Die erste: Beim Bauen der Wartungskachel kam heraus, dass die Datei für die Bordzentrale zur Hälfte ins Leere schreibt. Von sechsunddreißig Anzeigen, die sie befüllt, gibt es siebzehn im Programm gar nicht — Törnkachel, Sicherheitscheckliste, Bereitschaftsbalken, Zeitleiste, Crew-Zahl, Ausgabensumme.

Das waren keine falschen Rechnungen. Die Rechnungen waren richtig. Eine davon, der Bereitschaftsbalken, war am selben Vormittag sogar noch verbessert worden.

Nur sah sie niemand. Seit wer weiß wie lange.

Ich habe entschieden: raus. Dreitausend Zeichen weniger, und die Datei sagt jetzt, was sie tut.

Die zweite war unangenehmer, weil sie eine eigene Regel betraf. In einer Datei stand noch eine zweite Prüffunktion für Sicherungen, „als Rückfall, falls die richtige nicht lädt“. Genau diese Doppelung war am Vormittag die Ursache eines Fehlers gewesen — der Knopf griff an der Reparatur vorbei auf die alte Fassung und meldete jede gültige Sicherung als ungültig.

Repariert wurde der Aufruf. Stehen blieb die Doppelung. Und im Heft steht, vom selben Tag:

Eine Rückfallfassung ist nur eine Doppelung, die man noch nicht bemerkt hat.

Also auch raus. Eine Stelle, kein Rückfall. Wenn die Prüfung fehlt, sagt der Knopf das jetzt — statt still anders zu antworten.

Was ich mitnehme

Der Tag endet mit einem leeren Register: 106 Punkte, 105 abgeschlossen. Offen ist einer, und der ist meine eigene Zurückstellung.

Aber die Zahl ist nicht das, was hängen bleibt.
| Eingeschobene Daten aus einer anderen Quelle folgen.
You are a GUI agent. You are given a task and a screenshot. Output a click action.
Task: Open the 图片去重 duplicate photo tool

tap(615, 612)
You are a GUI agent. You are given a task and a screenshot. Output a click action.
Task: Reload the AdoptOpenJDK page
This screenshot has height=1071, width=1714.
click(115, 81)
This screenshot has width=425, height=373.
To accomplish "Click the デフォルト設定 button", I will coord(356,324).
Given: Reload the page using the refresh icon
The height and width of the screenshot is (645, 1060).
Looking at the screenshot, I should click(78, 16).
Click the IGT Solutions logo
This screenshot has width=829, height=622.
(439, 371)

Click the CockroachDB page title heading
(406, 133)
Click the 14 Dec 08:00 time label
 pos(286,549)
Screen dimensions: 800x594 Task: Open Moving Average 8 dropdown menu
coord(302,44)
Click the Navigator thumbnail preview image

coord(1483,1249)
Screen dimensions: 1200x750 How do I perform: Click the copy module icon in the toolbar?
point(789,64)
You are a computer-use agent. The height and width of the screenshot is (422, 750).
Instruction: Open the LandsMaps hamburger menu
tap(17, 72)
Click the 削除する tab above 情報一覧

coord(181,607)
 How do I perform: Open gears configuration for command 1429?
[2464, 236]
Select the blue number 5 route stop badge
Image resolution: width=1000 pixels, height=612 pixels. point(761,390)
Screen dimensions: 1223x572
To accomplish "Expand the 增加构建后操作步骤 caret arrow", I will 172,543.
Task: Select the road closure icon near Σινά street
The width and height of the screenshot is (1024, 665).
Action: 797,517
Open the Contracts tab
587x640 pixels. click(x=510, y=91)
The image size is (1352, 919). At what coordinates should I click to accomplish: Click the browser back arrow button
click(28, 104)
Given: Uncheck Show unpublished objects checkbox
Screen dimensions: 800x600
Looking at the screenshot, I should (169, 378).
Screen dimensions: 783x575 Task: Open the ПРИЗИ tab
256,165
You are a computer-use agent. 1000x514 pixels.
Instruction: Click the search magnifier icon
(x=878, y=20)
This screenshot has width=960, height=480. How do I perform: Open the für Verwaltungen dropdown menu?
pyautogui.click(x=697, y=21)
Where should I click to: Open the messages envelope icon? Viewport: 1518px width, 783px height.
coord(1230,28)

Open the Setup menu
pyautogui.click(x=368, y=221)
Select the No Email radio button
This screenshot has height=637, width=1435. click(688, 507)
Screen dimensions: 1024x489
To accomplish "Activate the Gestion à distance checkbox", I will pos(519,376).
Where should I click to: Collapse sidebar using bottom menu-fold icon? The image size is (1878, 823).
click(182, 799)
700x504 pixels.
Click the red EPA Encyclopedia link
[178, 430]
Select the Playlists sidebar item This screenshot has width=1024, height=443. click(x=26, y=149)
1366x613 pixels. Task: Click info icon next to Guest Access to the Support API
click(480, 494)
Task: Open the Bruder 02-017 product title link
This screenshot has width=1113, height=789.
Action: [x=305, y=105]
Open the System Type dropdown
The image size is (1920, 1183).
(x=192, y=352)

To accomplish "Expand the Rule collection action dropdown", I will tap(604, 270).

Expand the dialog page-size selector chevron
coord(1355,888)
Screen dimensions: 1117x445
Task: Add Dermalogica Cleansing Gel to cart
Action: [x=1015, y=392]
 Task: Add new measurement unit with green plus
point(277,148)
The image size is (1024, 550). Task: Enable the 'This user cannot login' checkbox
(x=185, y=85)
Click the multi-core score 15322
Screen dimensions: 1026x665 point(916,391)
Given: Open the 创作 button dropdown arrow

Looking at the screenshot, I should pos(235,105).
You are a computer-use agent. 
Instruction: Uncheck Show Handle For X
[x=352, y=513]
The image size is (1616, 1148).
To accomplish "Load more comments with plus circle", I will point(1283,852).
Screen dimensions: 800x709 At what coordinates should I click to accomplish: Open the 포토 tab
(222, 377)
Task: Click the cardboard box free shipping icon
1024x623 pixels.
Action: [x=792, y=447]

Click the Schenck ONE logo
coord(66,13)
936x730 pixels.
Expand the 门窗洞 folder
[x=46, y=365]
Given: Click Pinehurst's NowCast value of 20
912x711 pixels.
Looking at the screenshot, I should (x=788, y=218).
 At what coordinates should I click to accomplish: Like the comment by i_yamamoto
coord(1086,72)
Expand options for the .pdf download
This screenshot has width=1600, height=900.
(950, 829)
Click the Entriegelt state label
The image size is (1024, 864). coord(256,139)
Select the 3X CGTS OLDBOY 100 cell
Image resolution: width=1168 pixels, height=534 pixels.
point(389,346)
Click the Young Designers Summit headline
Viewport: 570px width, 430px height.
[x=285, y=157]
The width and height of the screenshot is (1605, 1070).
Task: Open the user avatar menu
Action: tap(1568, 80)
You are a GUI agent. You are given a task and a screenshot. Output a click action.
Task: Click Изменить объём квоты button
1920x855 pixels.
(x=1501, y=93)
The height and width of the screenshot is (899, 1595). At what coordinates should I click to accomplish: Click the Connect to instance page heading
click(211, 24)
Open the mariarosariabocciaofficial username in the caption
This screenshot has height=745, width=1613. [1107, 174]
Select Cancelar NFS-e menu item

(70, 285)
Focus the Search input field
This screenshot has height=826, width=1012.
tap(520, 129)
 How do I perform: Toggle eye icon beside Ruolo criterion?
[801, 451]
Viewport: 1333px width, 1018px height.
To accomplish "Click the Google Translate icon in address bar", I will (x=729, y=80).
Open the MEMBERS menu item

Es ist der Umstand, dass eine Messung sagen kann, alles sei in Ordnung, und alles ist trotzdem nicht in Ordnung. Nicht weil die Messung falsch gerechnet hätte, sondern weil sie das Falsche angesehen hat.

Die KI hat sich das an einem Tag dreimal selbst nachgewiesen: Ein Prüfling hat nichts gemessen und trotzdem eine Zahl geliefert — und weil „nichts“ auf beiden Seiten gleich aussieht, wäre es beinahe durchgegangen. Einmal hätte eine Nachbildung sogar einen Fehler behauptet, den es gar nicht gibt; da war mein iPad die Instanz, die widersprochen hat.

Und achtmal — achtmal an einem Tag — hat ein Zähler den eigenen Erklärkommentar mitgezählt. Das ist fast lustig. Die Lehre daraus ist nicht „vorsichtiger kommentieren“, sondern: den Zähler über etwas legen, das ein Kommentar nie enthalten kann.

Ich glaube, das ist die eigentliche Arbeit an einer Software, die man alleine baut. Nicht die Fehler zu finden. Sondern herauszufinden, wo man systematisch nicht hinsieht — und dafür braucht man etwas, das anders hinsieht als man selbst.

Heute war das ein iPad, das vorliest.